He’d go inside — and somehow he’d had this stamp made that said, “Best wishes, Denny,” which was of my signature that he had copied — and he’d just stamp the pictures and have a ball lighting their faces up. So I was so happy my parents got to see that, especially my dad.

"Hey Baby (They

And The Buckinghams started to appear on lots of TV shows. Many, at the time, required singers to lip-sync but some didn’t. What was the situation with two of your biggest appearances on The Ed Sullivan Show and The Smothers Brothers Comedy Hour?

I got to sing live both on The Smothers Brothers and on The Ed Sullivan Show. For some reason, there was a stagehands union thing — or something like that back in the day — where the band couldn’t play, but the singer could sing. It was fine — I had a good time singing live — but, yeah, on other shows like American Bandstand, we had to lip-sync. And some people watch clips of those shows on YouTube today and they say, “Aw, look, man. They’re lip-syncing! They can’t even sing their own songs!” So I’ve had to make comments on YouTube explaining, “You know, there was no technology to record us on TV!” The little microphone I used on Ed Sullivan — which you can see if you go to YouTube — is one of those little silver Silvertones, which, I think, were used mainly for people talking. And so that’s one of the reasons they couldn’t deal with a band playing. And what happens is — especially on Ed Sullivan — at the end of each song we did, they stopped the tape and the band played the last chord. Whenever it was a fade-out song, they kind of just brought the volume down and then the band — which was actually plugged in — just played the last chord so it seemed like a real ending.

 

We never knew that before!

Yeah. That’s how it was in those days — but we were really flying high at the time. Everything was exciting, you know? The Ed Sullivan Show was way over-the-top exciting because you don’t just get put on that show — in fact, when we got the call we were going on there, we could hardly sleep! But it worked out well.

"Hey Baby (They

After The Buckinghams broke up in 1970, you and your Buckinghams’ bandmate, Carl Giammarese, worked together. You recorded a demo of three songs with a Canadian producer, Jack Richardson, known for producing The Guess Who. Is it true that members of a certain country-rock band played on your demo?

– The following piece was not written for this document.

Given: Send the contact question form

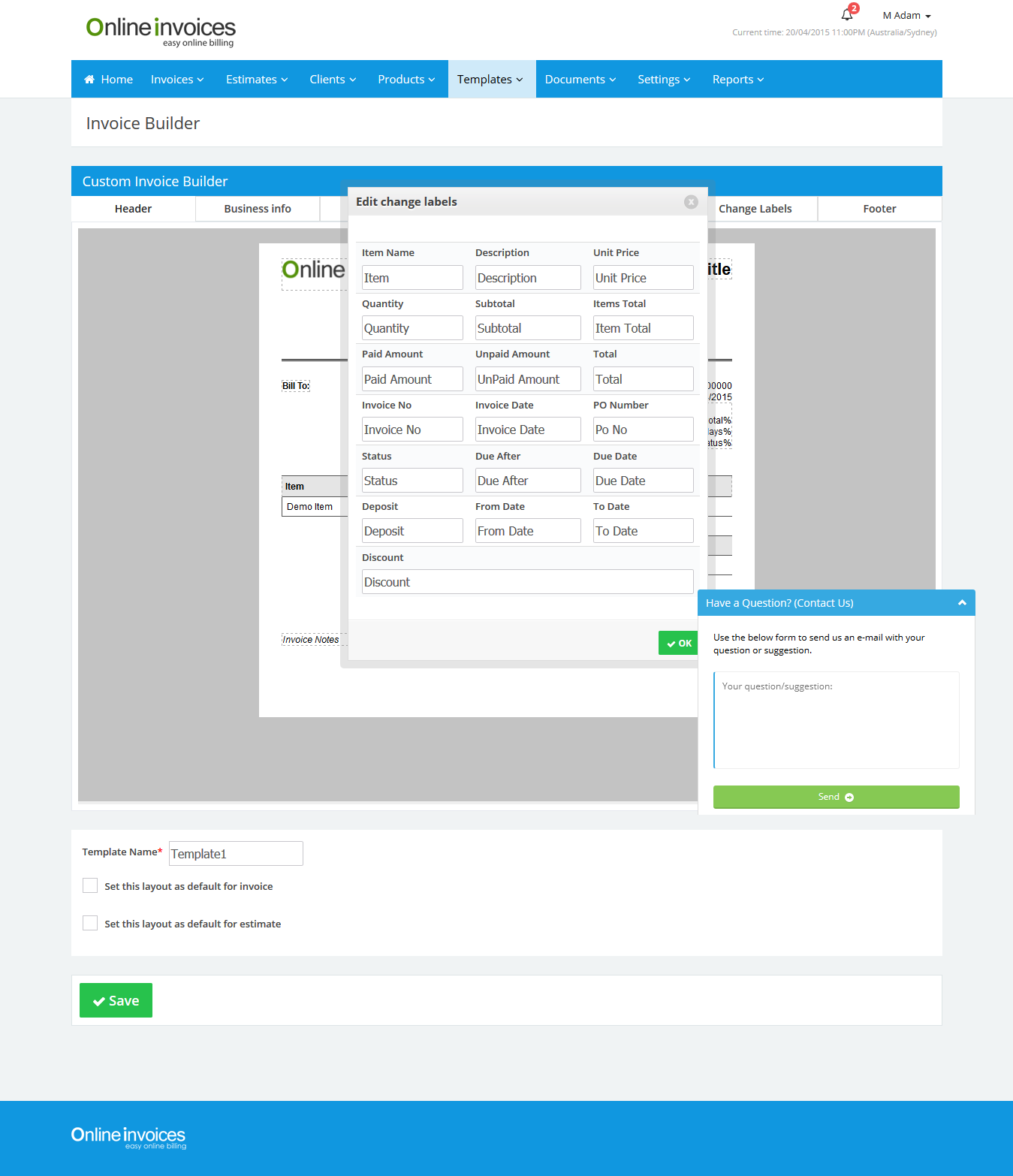Looking at the screenshot, I should (x=836, y=797).
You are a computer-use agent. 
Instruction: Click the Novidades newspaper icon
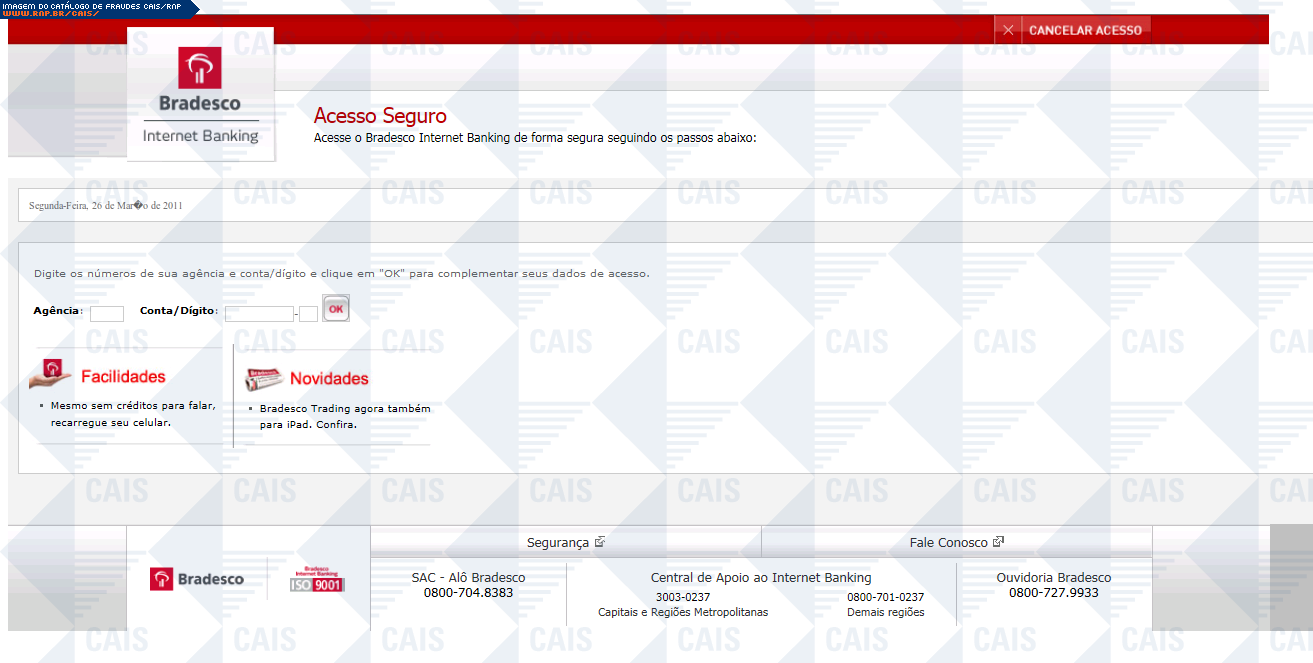coord(265,379)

Yes, the members of Poco played on it! One of the producers who worked with Jack Richardson was producing Poco at the time and the group happened to be in Chicago. They liked our songs and we said, “Come on over,” so we could create a nice demo for us to use to find a label. The Poco guys were all really good players, and we did these three songs and they came out sounding really good — the band played great on them. So it all worked out and we now had this great demo, which is the one we sent to Lou Adler.

 

Lou Adler — who was famous for producing Carole King and The Mamas and the Papas — liked you so much he wanted you to come out to Hollywood, didn’t he?

Well, we had been turned down by every other major label we sent the demo to because, first of all, what worked against us was ourselves. We had been a singles-oriented pop group, but now we were doing, pretty much, ’70s acoustic songs, and all of those labels just wanted the old Buckinghams sound again and wouldn’t sign us.

But John Poulos, The Buckinghams’ drummer, who became our manager after the band split up, read an article about Lou Adler. John knew we were pretty depressed since no one was signing us, and he said, “I’m gonna give Lou Adler a shot. I think he’s a clever guy and he should pick up on what you guys are doing.”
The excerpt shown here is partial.